**WRITTEN INSTRUCTION:** Convert every line of this listing into a JSON list of strings, one string per line, skipping any blank lines.

**Target pointing data:**
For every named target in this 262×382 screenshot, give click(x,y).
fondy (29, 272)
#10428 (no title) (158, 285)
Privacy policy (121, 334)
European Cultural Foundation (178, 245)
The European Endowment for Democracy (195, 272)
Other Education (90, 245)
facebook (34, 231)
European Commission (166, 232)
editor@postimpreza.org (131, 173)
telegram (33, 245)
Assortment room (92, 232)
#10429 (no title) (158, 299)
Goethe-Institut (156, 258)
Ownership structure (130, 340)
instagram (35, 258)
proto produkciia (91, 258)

**REPLY TO THE TASK:**
[
  "For every named target in this 262×382 screenshot, give click(x,y).",
  "fondy (29, 272)",
  "#10428 (no title) (158, 285)",
  "Privacy policy (121, 334)",
  "European Cultural Foundation (178, 245)",
  "The European Endowment for Democracy (195, 272)",
  "Other Education (90, 245)",
  "facebook (34, 231)",
  "European Commission (166, 232)",
  "editor@postimpreza.org (131, 173)",
  "telegram (33, 245)",
  "Assortment room (92, 232)",
  "#10429 (no title) (158, 299)",
  "Goethe-Institut (156, 258)",
  "Ownership structure (130, 340)",
  "instagram (35, 258)",
  "proto produkciia (91, 258)"
]